The tobacco industry has no recourse other than to pursue its challenge to the Australian government’s plain cigarette pack legislation via international trade agreements in the wake of yesterday’s High…

Uruguayan chancellor Luis Almagro, whose his country will join efforts with Australia to face Phillip Morris. EPA/SASHENKA GUTIERREZ

The tobacco industry has no recourse other than to pursue its challenge to the Australian government’s plain cigarette pack legislation via international trade agreements in the wake of yesterday’s High Court ruling.

Legal opinion suggests the legislation doesn’t violate the World Trade Organization’s (WTO) multilateral trade agreements pertaining to protection of intellectual property or technical barriers to trade. But it’s far more difficult to predict the outcome the investment protection claim under the terms of the Hong Kong-Australia bilateral investment treaty.

What are bilateral investment treaties?

Bilateral investment treaties differ from the WTO – there’s no public health exemption and investors, as opposed to countries, initiate complaints. The dispute resolution mechanism is overseen by arbitration bodies dominated by private-sector adjudicators utilising contract law to rule on market access issues. This process has been described as making the WTO dispute settlement mechanism seem “evenly balanced by comparison."

The events leading up to Philip Morris Asia’s announcement that it would claim compensation for loss of income related to plain packaging seem to do little to support its case. Most significantly, Philip Morris Asia acquired Philip Morris Australia nearly a year after the government’s announcement that plain packaging was about to be introduced.

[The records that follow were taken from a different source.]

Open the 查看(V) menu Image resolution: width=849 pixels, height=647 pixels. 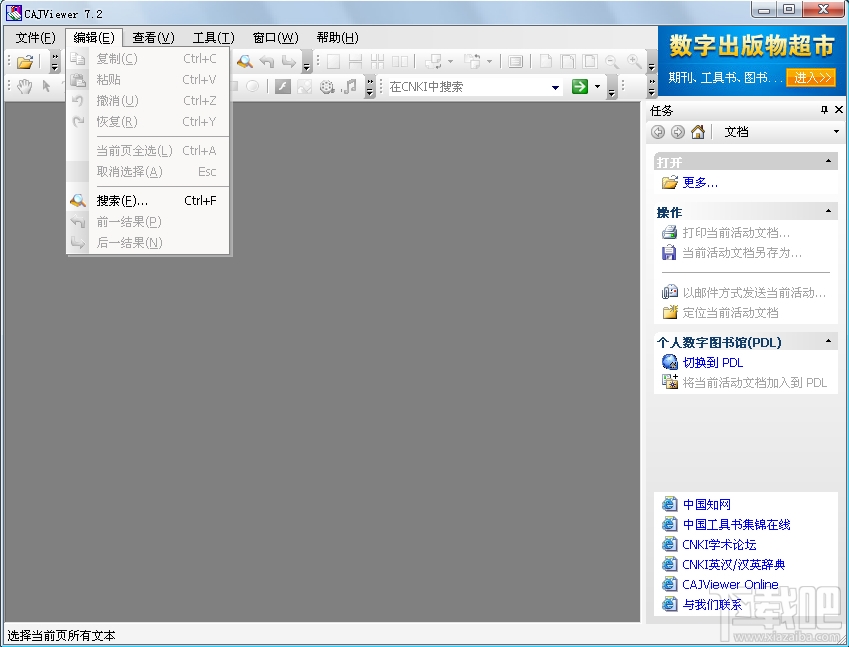tap(151, 37)
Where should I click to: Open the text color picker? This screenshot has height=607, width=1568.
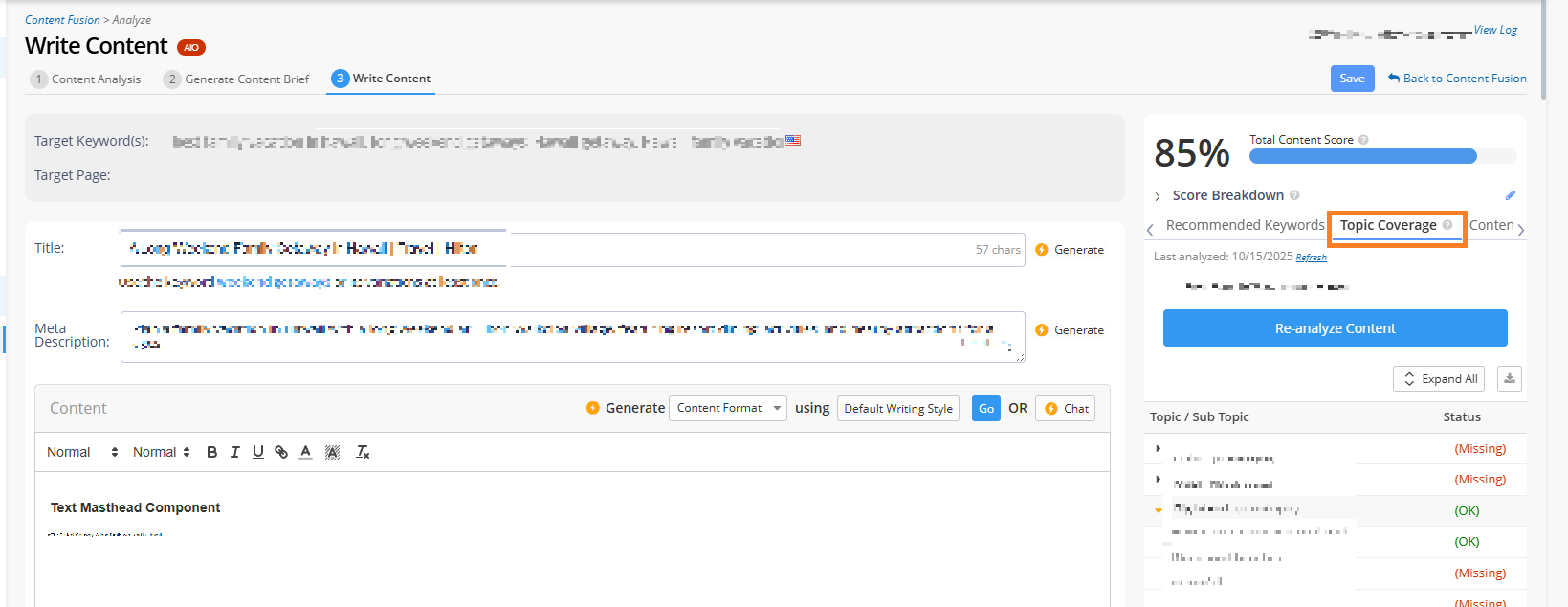[x=305, y=452]
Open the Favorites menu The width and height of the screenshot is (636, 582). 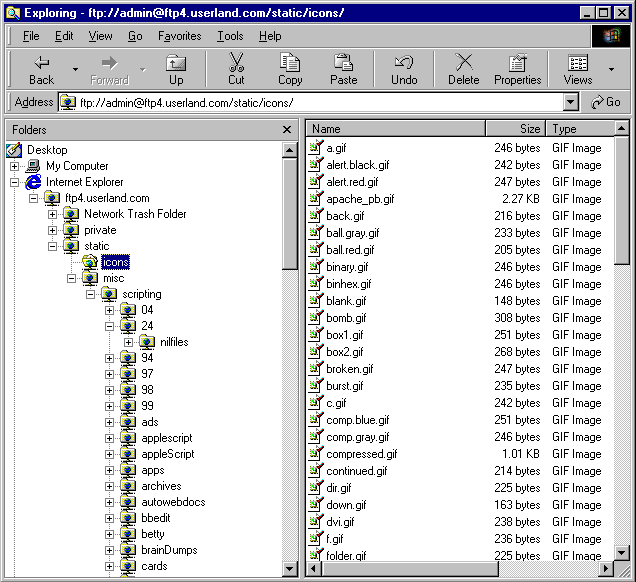(179, 36)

Nonetheless, the threat posed by the bilateral treaty should not be underestimated.

The power of bilateral trade agreements

The tobacco industry has been aware of the potential of bilateral trade and investment agreements, and of regional treaties that contain similar investment protection mechanisms for some time. Following the mixed outcome of its campaign to force Thailand to drop restrictions on imported cigarettes in the late 1980s, industry officials reassessed their reliance on the General Agreement on Tariffs and Trade (GATT), the forerunner and a key component of the WTO, as a means to expand their operations beyond their traditional markets in North America, Western Europe and Australia.

The United States Trade Representative (USTR) had previously used GATT to force open the domestic cigarettes markets of Japan, South Korea and Taiwan on behalf of the leading US tobacco corporations. Thai opposition to USTR demands eventually led to GATT arbitration that ruled against import restrictions, but in favour of enactment of comprehensive tobacco control legislation.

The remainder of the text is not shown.